Strings

Wide and Wide-Wide Strings

We've seen many source-code examples so far that includes strings. In most of them, we were using the standard string type: String. This type is useful for the common use-case of displaying messages or dealing with information in plain English. Here, we define "plain English" as the use of the language that avoids French accents or German umlaut, for example, and doesn't make use of any characters in non-Latin alphabets.

There are two additional string types in Ada: Wide_String, and Wide_Wide_String. These types are particularly important when dealing with textual information in non-standard English, or in various other languages, non-Latin alphabets and special symbols.

These string types use different bit widths for their characters. This becomes more apparent when looking at the type definitions:

type String is array(Positive range <>) of Character;
type Wide_String is array(Positive range <>) of Wide_Character;
type Wide_Wide_String is array(Positive range <>) of Wide_Wide_Character;

The following table shows the typical bit-width of each character of the string types:

Character Type

Width

Character

8 bits

Wide_Character

16 bits

Wide_Wide_Character

32 bits

We can see that when running this example:

with Ada.Text_IO; use Ada.Text_IO; procedure Show_Wide_Char_Types is begin Put_Line ("Character'Size: " & Integer'Image (Character'Size)); Put_Line ("Wide_Character'Size: " & Integer'Image (Wide_Character'Size)); Put_Line ("Wide_Wide_Character'Size: " & Integer'Image (Wide_Wide_Character'Size)); end Show_Wide_Char_Types;

Let's look at another example, this time using wide strings:

with Ada.Text_IO; with Ada.Wide_Text_IO; with Ada.Wide_Wide_Text_IO; procedure Show_Wide_String_Types is package TI renames Ada.Text_IO; package WTI renames Ada.Wide_Text_IO; package WWTI renames Ada.Wide_Wide_Text_IO; S : constant String := "hello"; WS : constant Wide_String := "hello"; WWS : constant Wide_Wide_String := "hello"; begin TI.Put_Line ("String: " & S); TI.Put_Line ("Length: " & Integer'Image (S'Length)); TI.Put_Line ("Size: " & Integer'Image (S'Size)); TI.Put_Line ("Component_Size: " & Integer'Image (S'Component_Size)); TI.Put_Line ("------------------------"); WTI.Put_Line ("Wide string: " & WS); TI.Put_Line ("Length: " & Integer'Image (WS'Length)); TI.Put_Line ("Size: " & Integer'Image (WS'Size)); TI.Put_Line ("Component_Size: " & Integer'Image (WS'Component_Size)); TI.Put_Line ("------------------------"); WWTI.Put_Line ("Wide-wide string: " & WWS); TI.Put_Line ("Length: " & Integer'Image (WWS'Length)); TI.Put_Line ("Size: " & Integer'Image (WWS'Size)); TI.Put_Line ("Component_Size: " & Integer'Image (WWS'Component_Size)); TI.Put_Line ("------------------------"); end Show_Wide_String_Types;

Here, all strings (S, WS and WWS) have the same length of 5 characters. However, the size of each character is different — thus, each string has a different overall size.

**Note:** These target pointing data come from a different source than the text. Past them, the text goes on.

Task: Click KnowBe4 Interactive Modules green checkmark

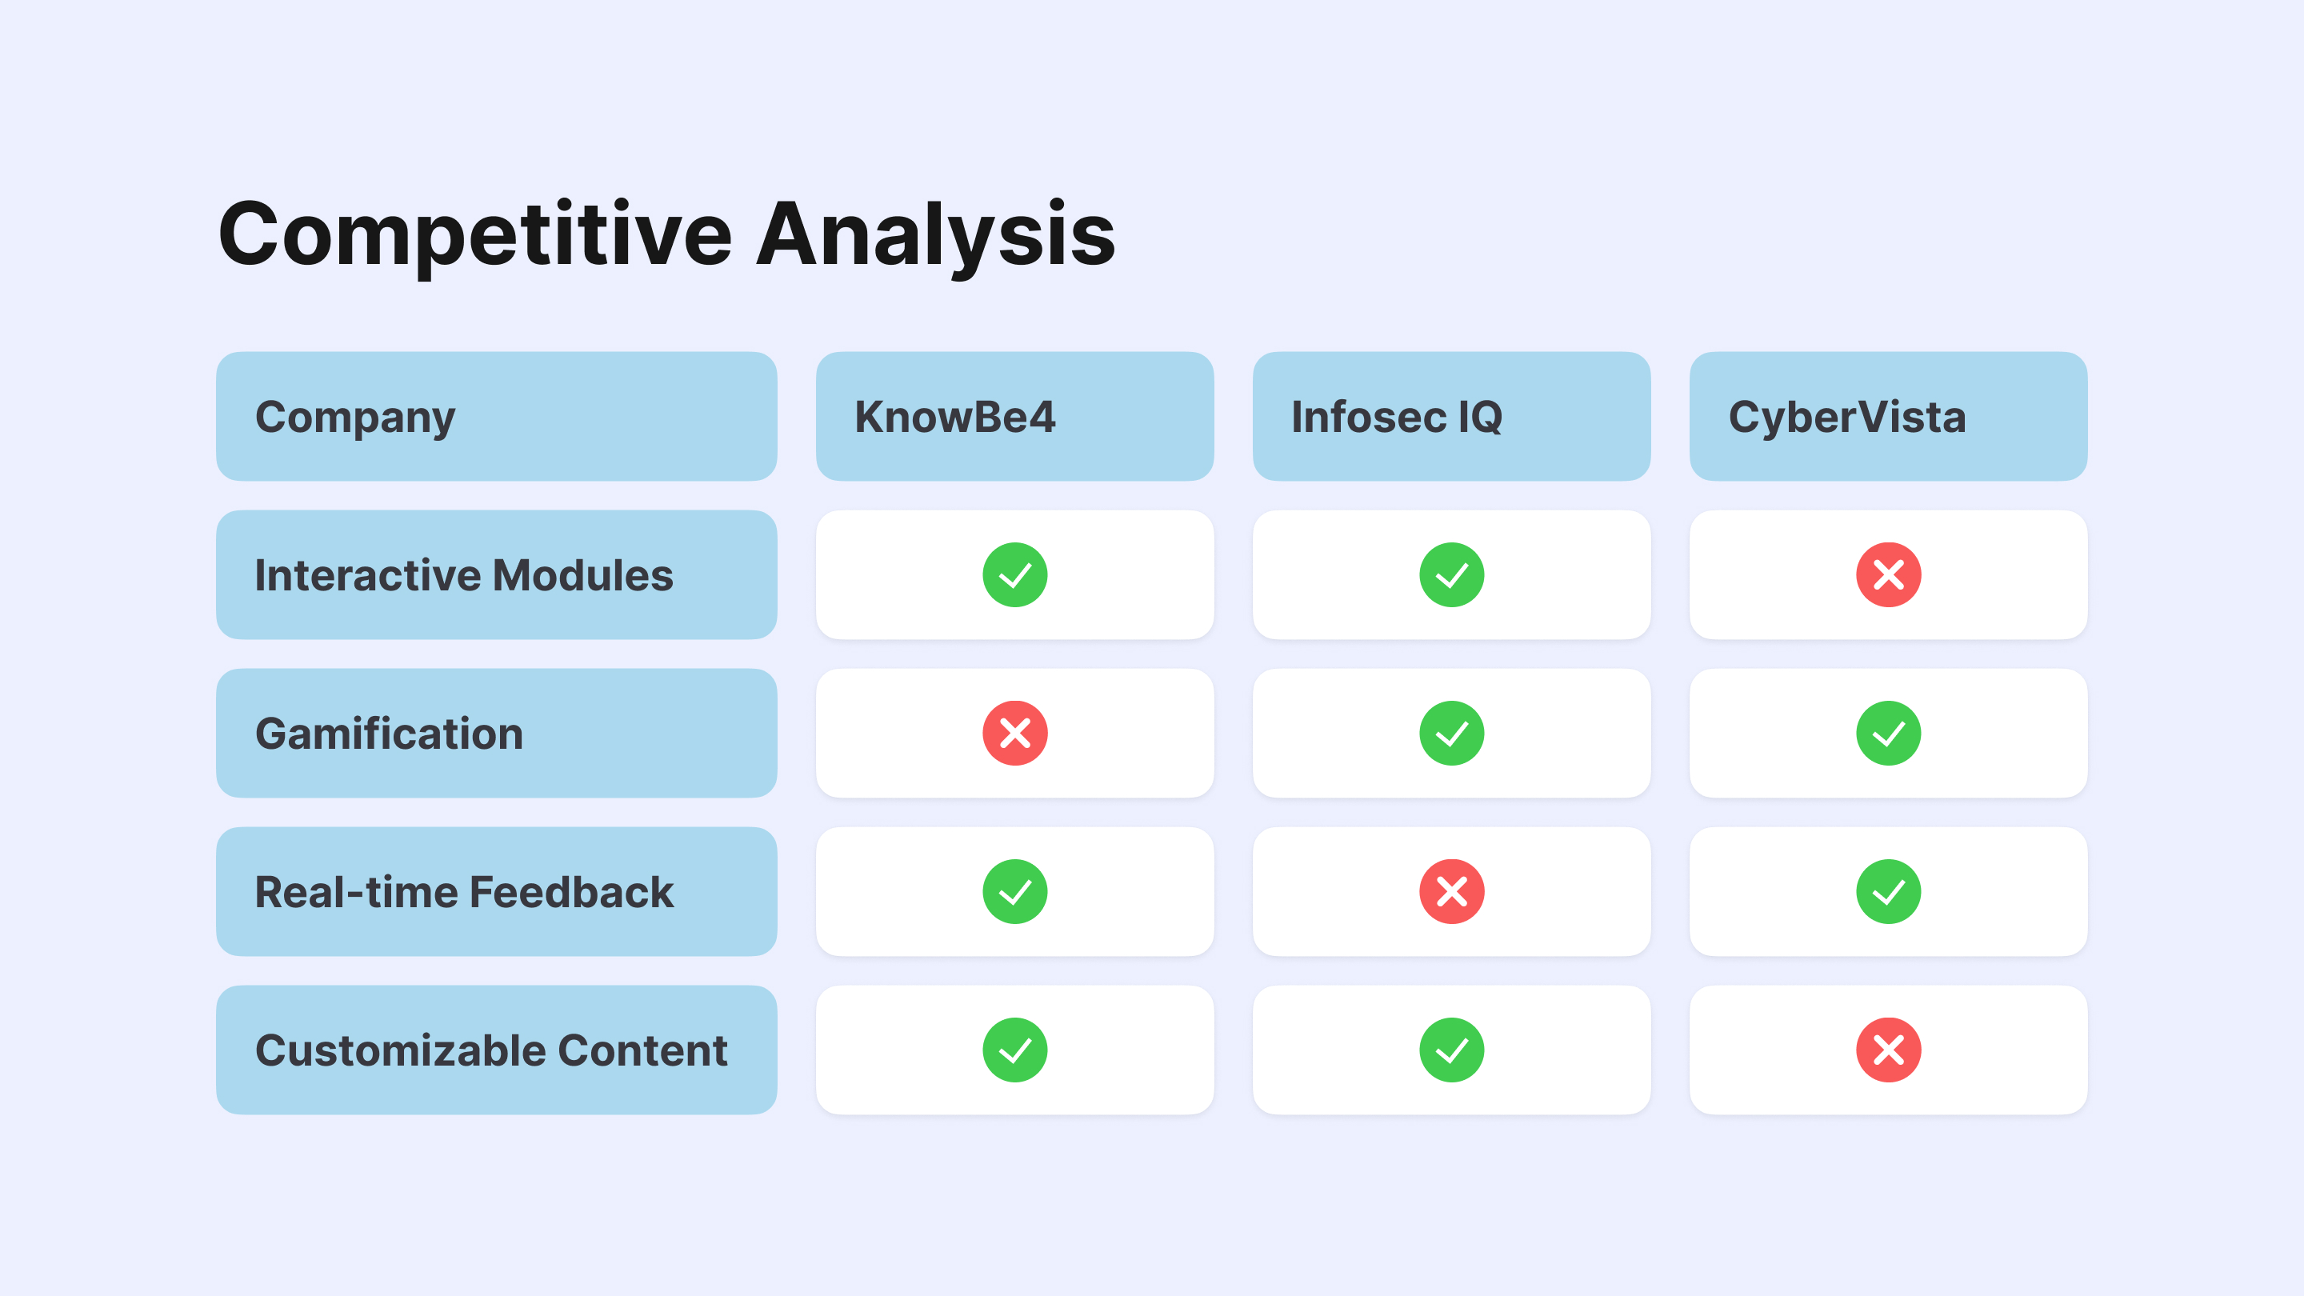Action: coord(1014,575)
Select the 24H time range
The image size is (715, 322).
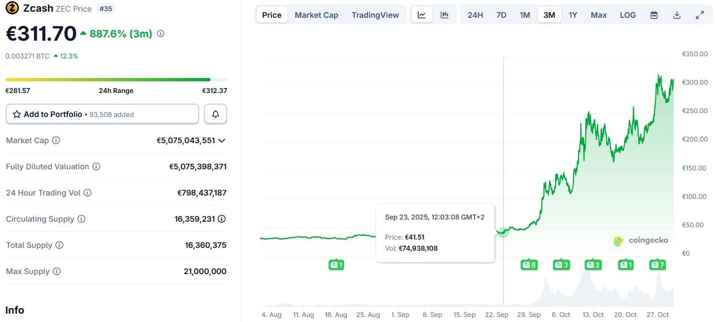[475, 15]
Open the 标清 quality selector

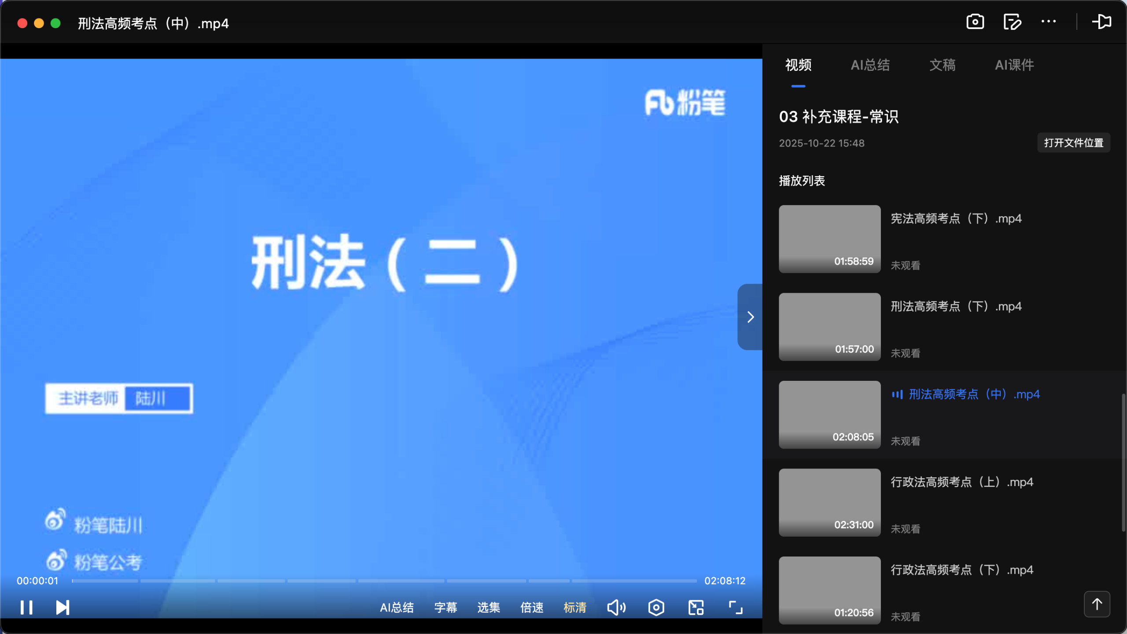575,607
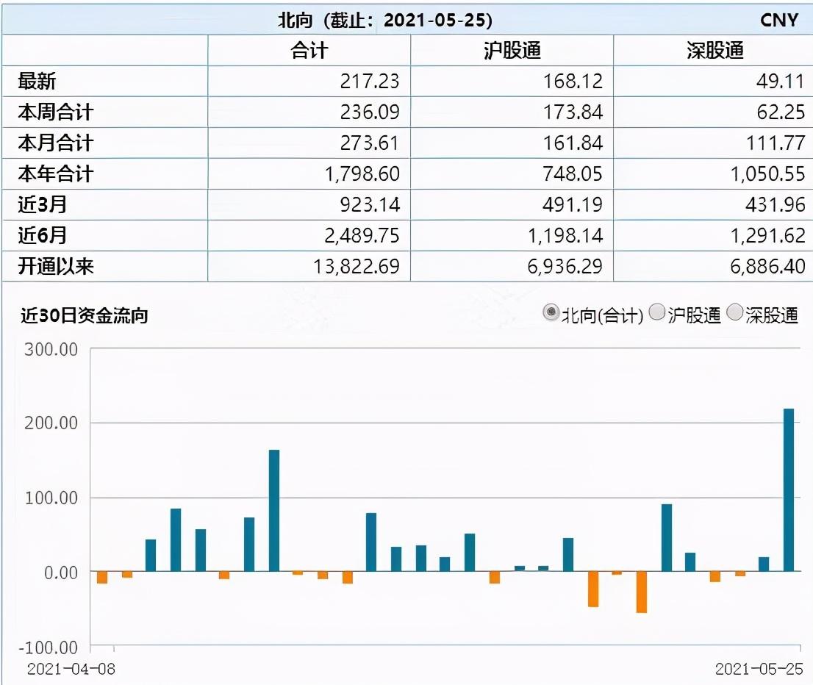The width and height of the screenshot is (813, 685).
Task: Select the 沪股通 radio button
Action: (x=657, y=312)
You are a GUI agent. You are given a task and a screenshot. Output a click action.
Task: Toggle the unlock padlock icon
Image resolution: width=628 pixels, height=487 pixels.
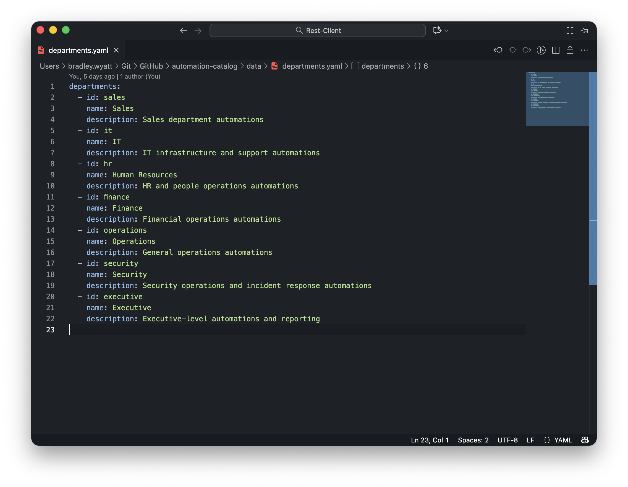570,50
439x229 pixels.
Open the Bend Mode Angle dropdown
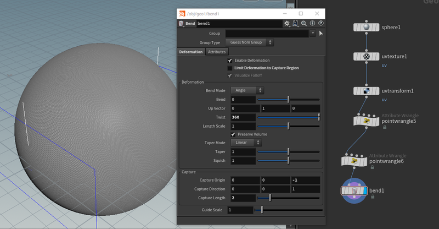coord(247,90)
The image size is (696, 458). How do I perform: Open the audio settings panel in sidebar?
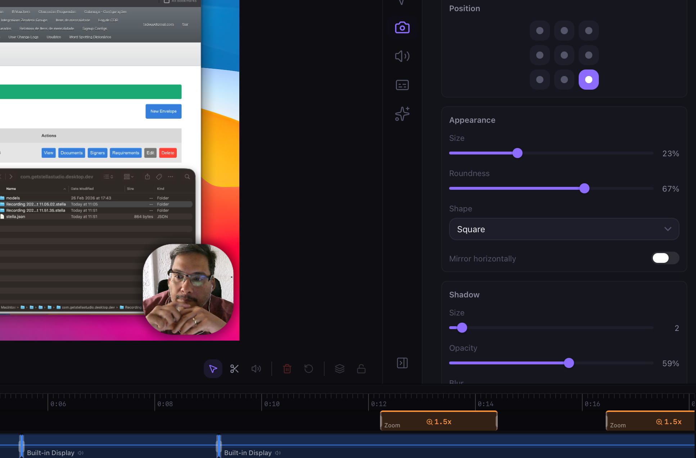pos(402,56)
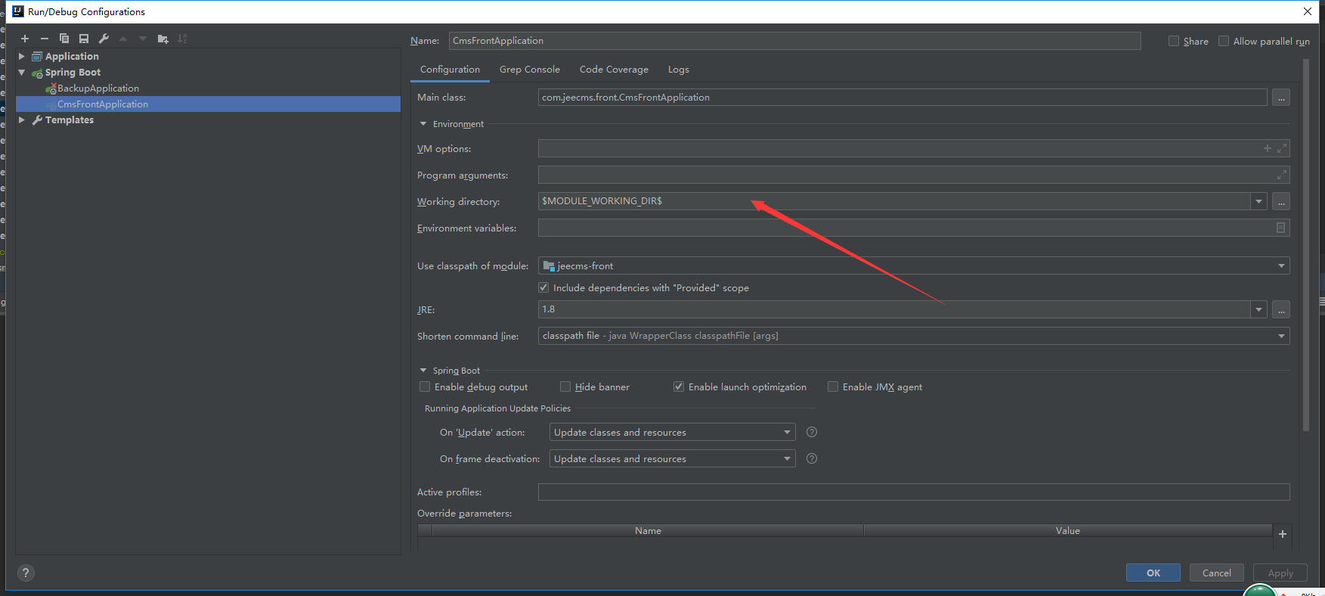Image resolution: width=1325 pixels, height=596 pixels.
Task: Click the Cancel button
Action: tap(1216, 573)
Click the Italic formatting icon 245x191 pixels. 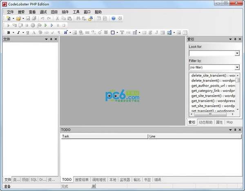click(18, 32)
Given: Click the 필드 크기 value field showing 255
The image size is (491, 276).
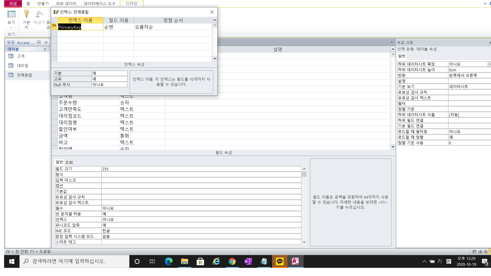Looking at the screenshot, I should coord(201,169).
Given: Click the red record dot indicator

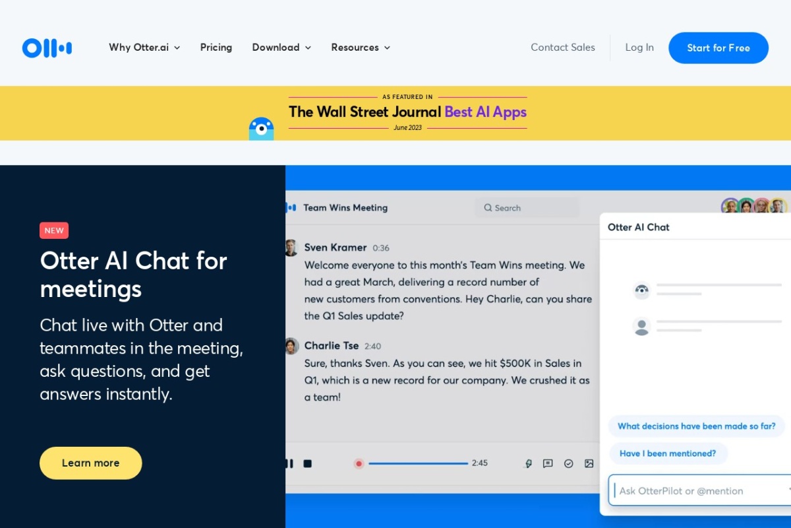Looking at the screenshot, I should [359, 463].
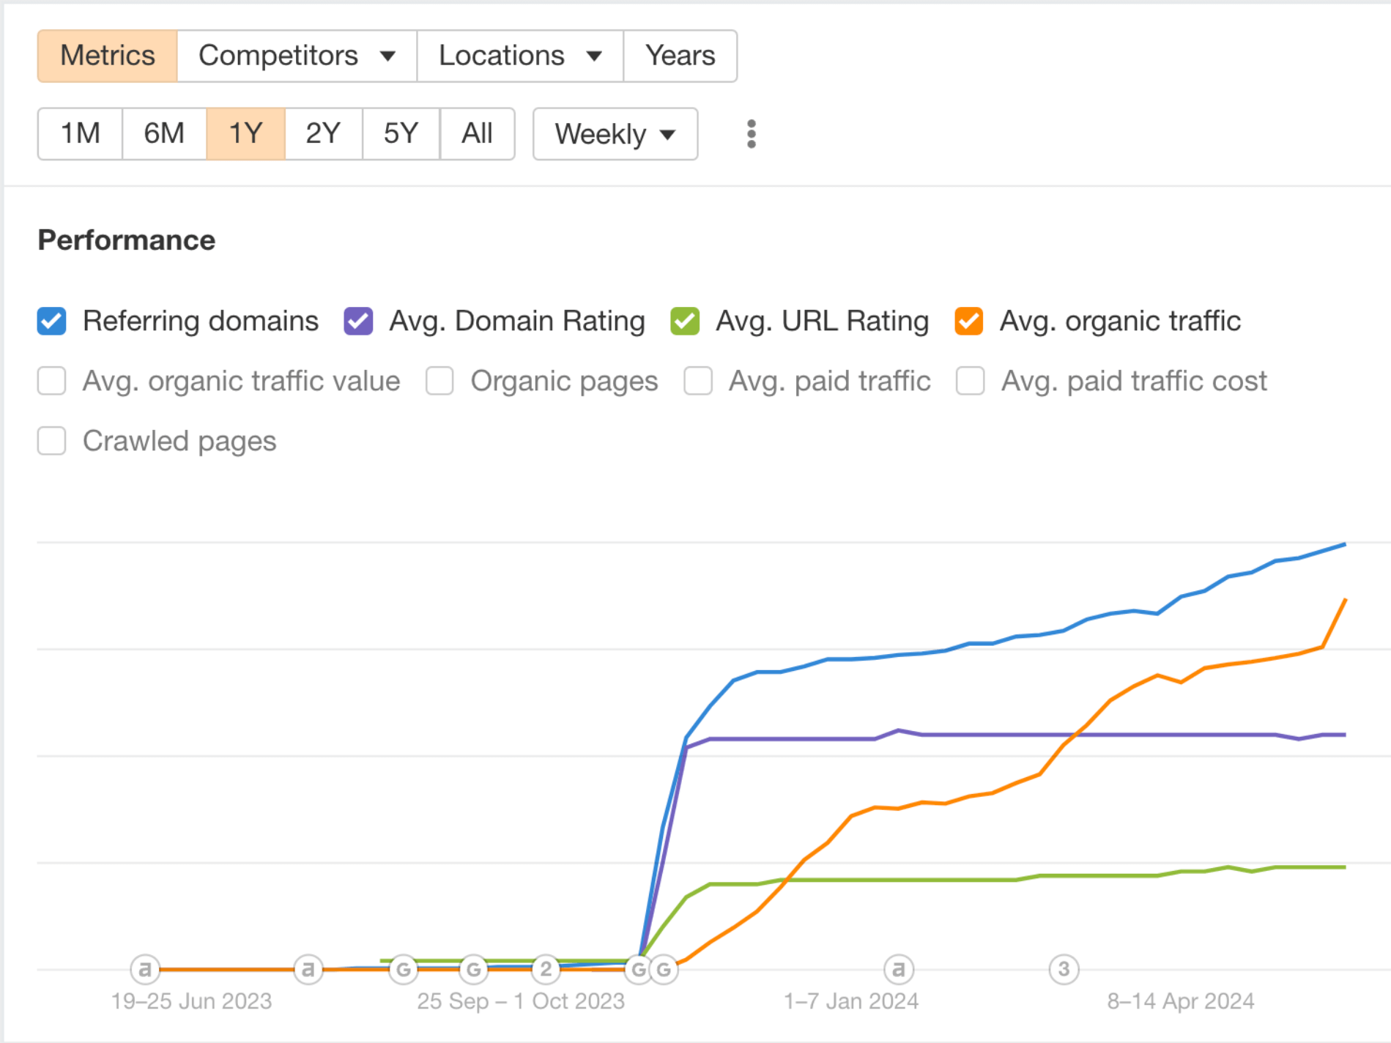Enable the Organic pages checkbox

pos(439,382)
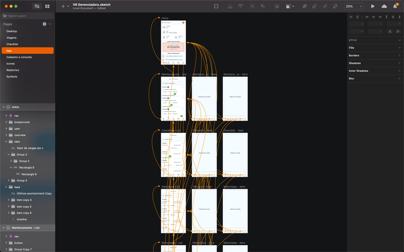Select the Relatorios page
The image size is (404, 252).
click(x=13, y=70)
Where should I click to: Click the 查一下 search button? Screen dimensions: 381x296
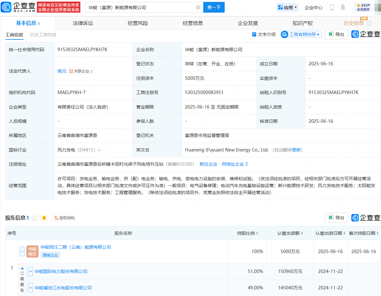tap(214, 7)
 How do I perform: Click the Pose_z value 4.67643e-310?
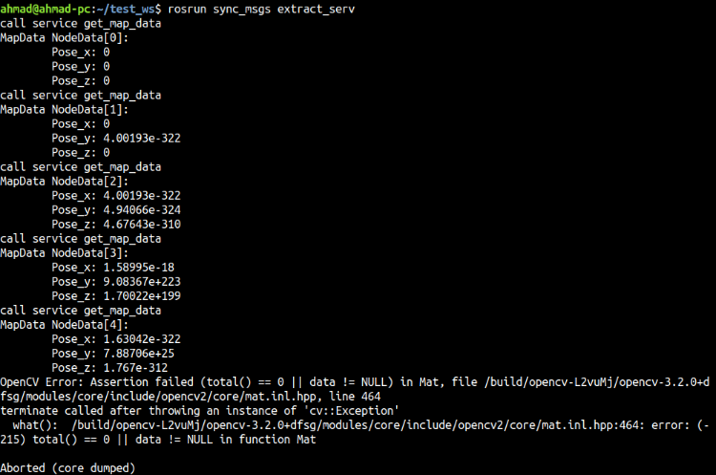click(x=140, y=224)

The recommendation is to use the String type when the textual information you're processing is in standard English. In case any kind of internationalization is needed, using Wide_Wide_String is probably the best choice, as it covers all possible use-cases.

In the Ada Reference Manual

Text I/O

Note that, in the previous example, we were using different versions of the Ada.Text_IO package depending on the string type we were using:

  • Ada.Text_IO for objects of String type,

  • Ada.Wide_Text_IO for objects of Wide_String type,

  • Ada.Wide_Wide_Text_IO for objects of Wide_Wide_String type.

In that example, we were also using package renaming to differentiate among those packages.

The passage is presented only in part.